Models can deduct travel expenses when they are away from their “tax home” overnight for business. A tax home is the entire city or general area of your main place of business. Deductible overnight travel expenses include the cost of airfare, lodging, and transportation at the destination, such as taxis or rental cars. For local travel to auditions or photoshoots, models can deduct the actual costs of using their car or use the standard mileage rate, which for 2025 is 70 cents per mile.
The cost of business meals with clients, agents, or other professional contacts is 50% deductible. To qualify, the model must be present, the meal cannot be lavish or extravagant, and there must be a substantial business discussion before, during, or immediately after the meal. The 50% limitation applies to the cost of the food and beverages, including taxes and tips.
A model who uses a specific area of their home exclusively and regularly for their business may be able to claim the home office deduction. There are two methods for calculating this: the simplified method, which allows a deduction of $5 per square foot up to a maximum of 300 square feet, and the actual expense method. The actual expense method involves calculating the percentage of the home used for business and deducting that portion of actual home expenses like rent, utilities, and insurance.
To claim any business expense, models must have proof to substantiate their deductions. The IRS requires that taxpayers maintain accurate records to support the income and expenses reported on their tax returns, as deductions can be disallowed without proper documentation.
The primary form of proof is a receipt or invoice for each expense. These documents should show the payee’s name, the date, the amount paid, and a description of the item or service. For meals, it is also wise to note the business purpose and the individuals who were present. While the IRS does not require a receipt for expenses under $75, you must still record the expense.

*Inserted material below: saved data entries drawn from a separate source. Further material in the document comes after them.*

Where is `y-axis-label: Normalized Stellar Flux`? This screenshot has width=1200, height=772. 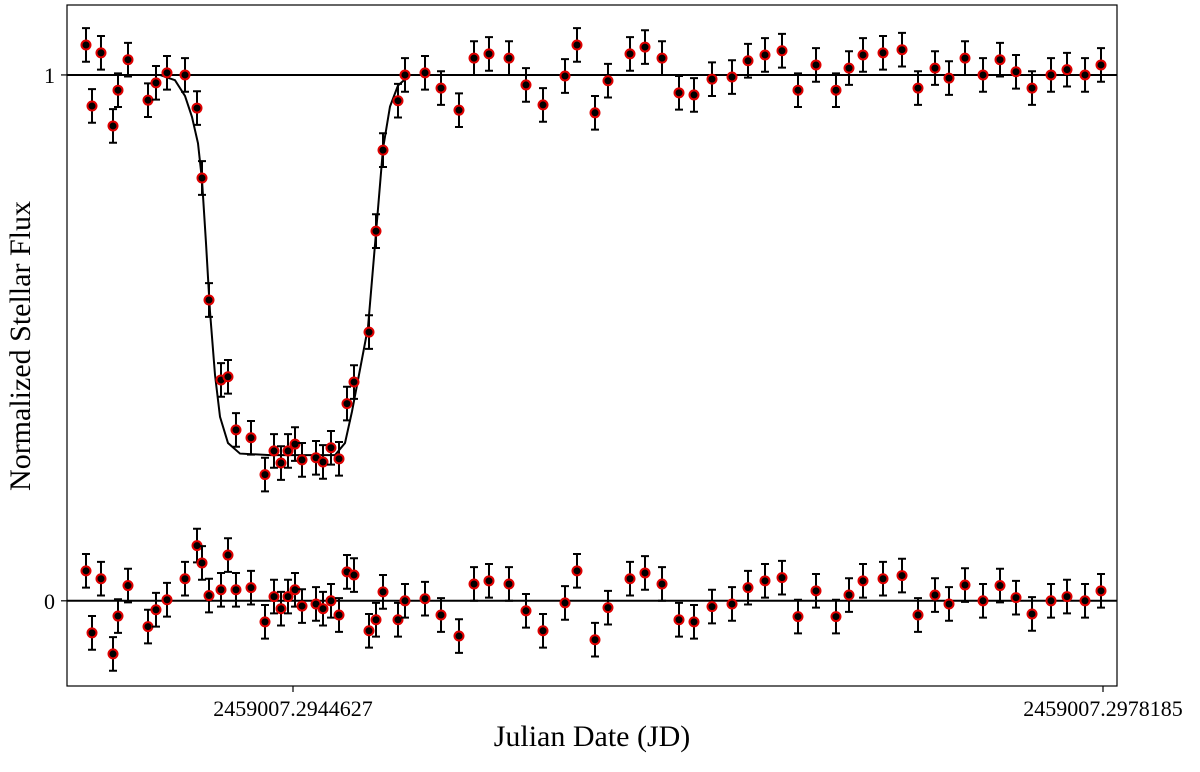
y-axis-label: Normalized Stellar Flux is located at coordinates (20, 346).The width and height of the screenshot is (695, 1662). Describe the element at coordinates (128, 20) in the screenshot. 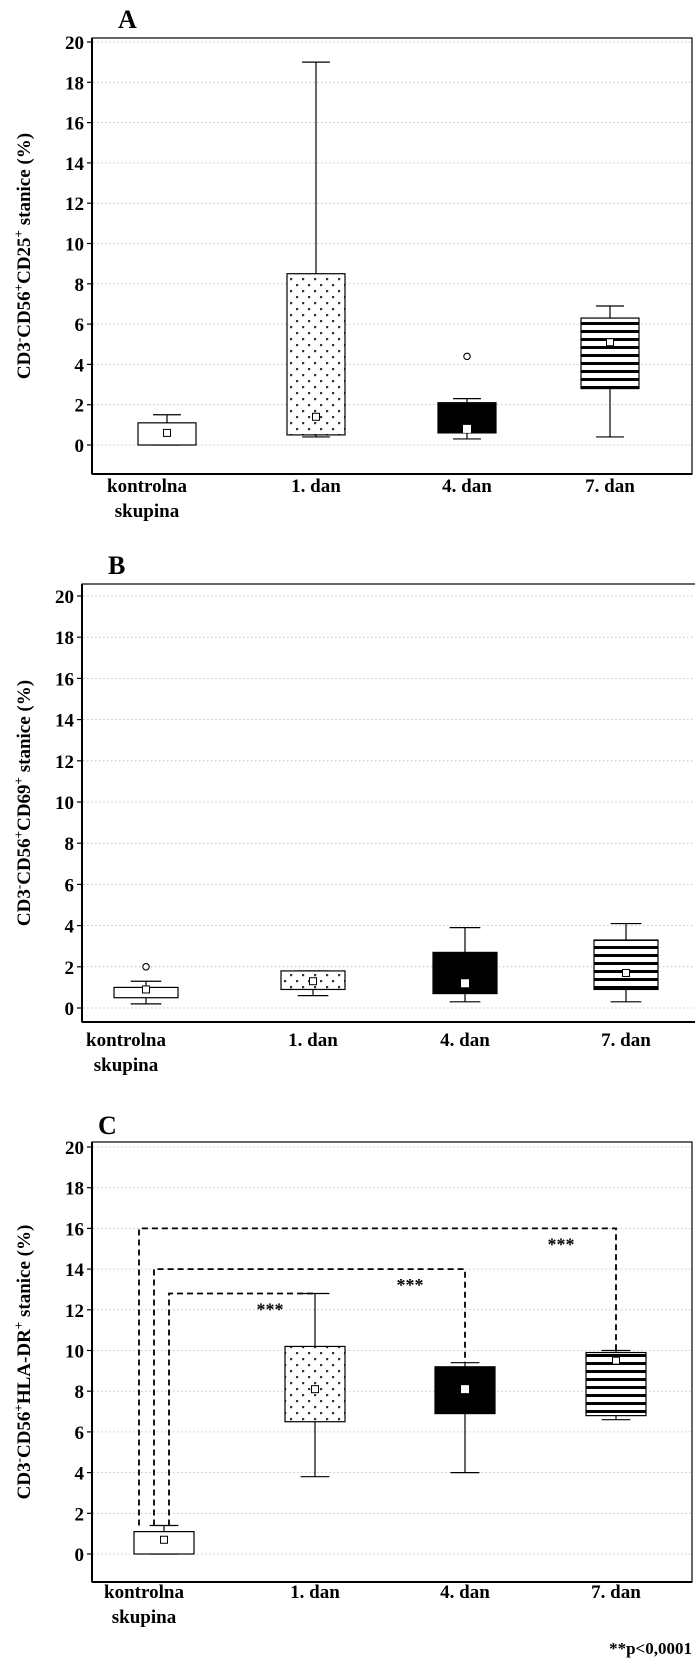

I see `panel-label: A` at that location.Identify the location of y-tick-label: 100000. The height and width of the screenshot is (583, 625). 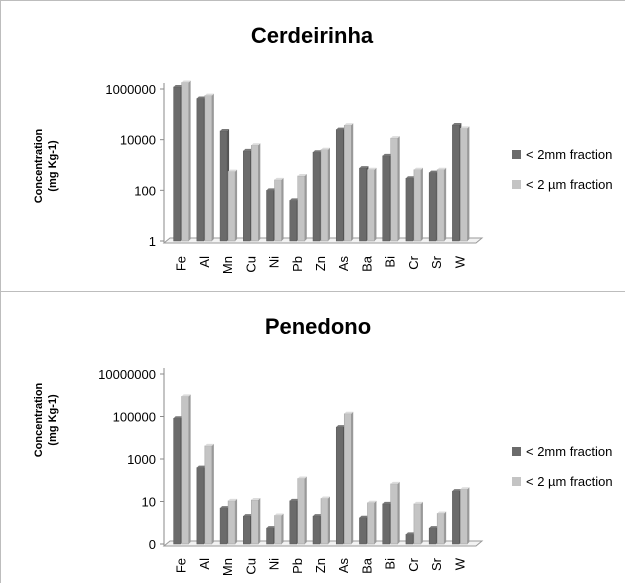
(134, 418).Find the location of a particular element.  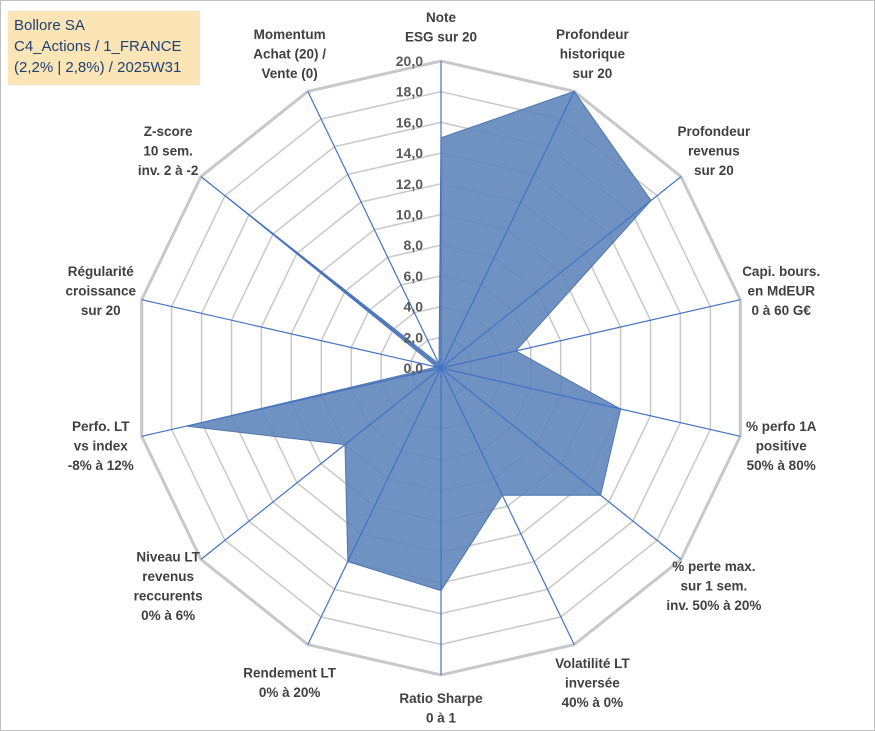

tick-label: 16,0 is located at coordinates (410, 122).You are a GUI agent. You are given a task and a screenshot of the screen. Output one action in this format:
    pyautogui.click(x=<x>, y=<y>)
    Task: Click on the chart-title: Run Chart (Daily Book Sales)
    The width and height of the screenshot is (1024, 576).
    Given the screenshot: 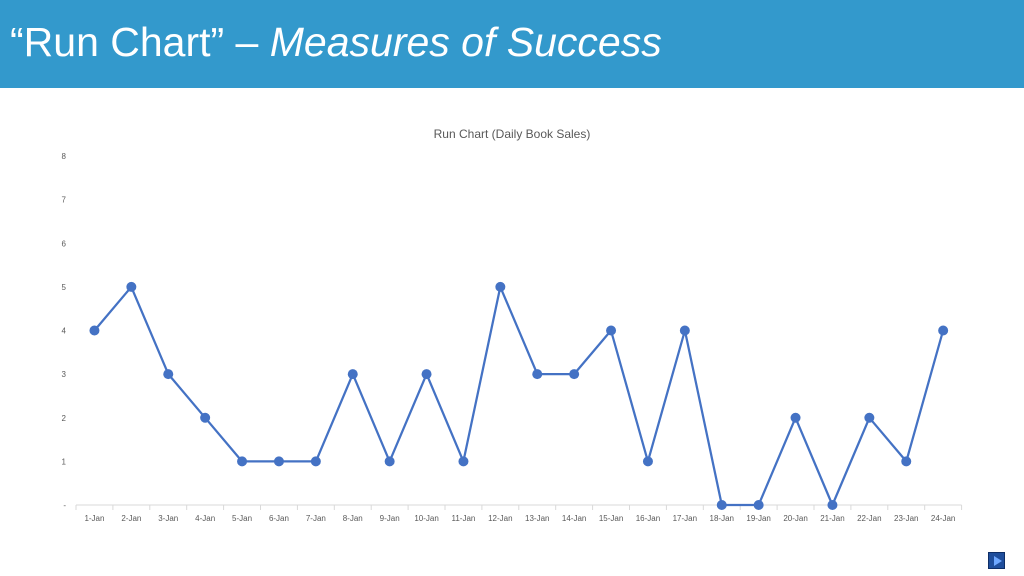 What is the action you would take?
    pyautogui.click(x=512, y=134)
    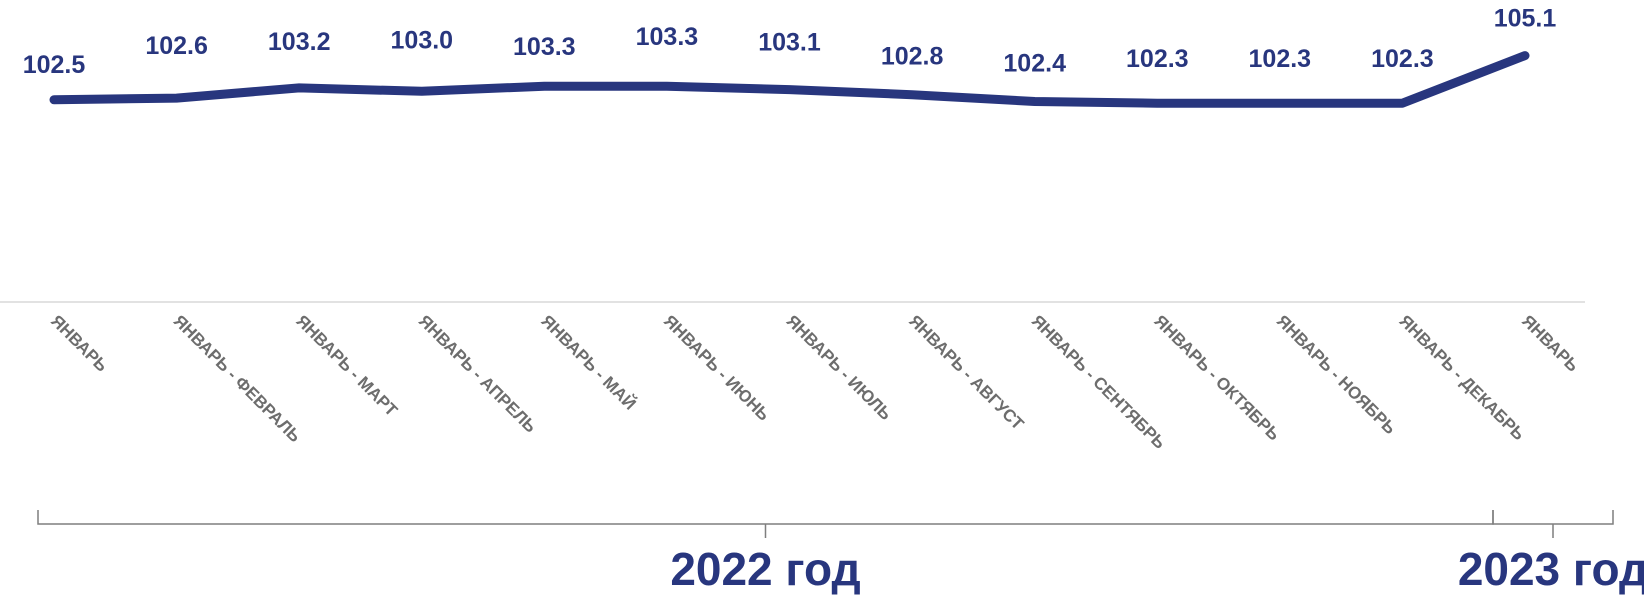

For those deducting car expenses using the standard mileage rate, a mileage log is required. This log must document the date of each business trip, the starting and ending locations, the purpose of the travel, and the total miles driven. This can be kept in a physical notebook or through a digital app.
Bank and credit card statements are useful for tracking expenses. It is a good practice to have a separate bank account and credit card dedicated solely to business transactions. This simplifies recordkeeping by creating a clear separation between business and personal finances.
The IRS advises keeping tax records for at least three years from the date you file your return. However, in certain situations, such as underreporting income by more than 25%, the lookback period can extend to six years. It is often recommended to keep records for up to seven years to be safe.
For self-employed individuals, deductions are claimed using Schedule C, “Profit or Loss from Business,” which is filed with the main Form 1040. Part I of Schedule C is used to report your gross income from your modeling work. This includes all payments received from clients, typically reported on Form 1099-NEC, and you will enter your total gross receipts on Line 1.
Part II of Schedule C is where you list your categorized business expenses. The form provides specific lines for common expense categories, such as “Commissions and fees” on Line 10, “Travel” on Line 24a, and “Supplies” on Line 22. Expenses that do not fit into a pre-listed category can be detailed in Part V and the total entered on Line 27a.
After totaling all your expenses, you subtract them from your gross income to determine your net profit or loss on Line 31. This final number is then carried over to your Form 1040. If you have a net profit, you will also need to calculate self-employment tax using Schedule SE.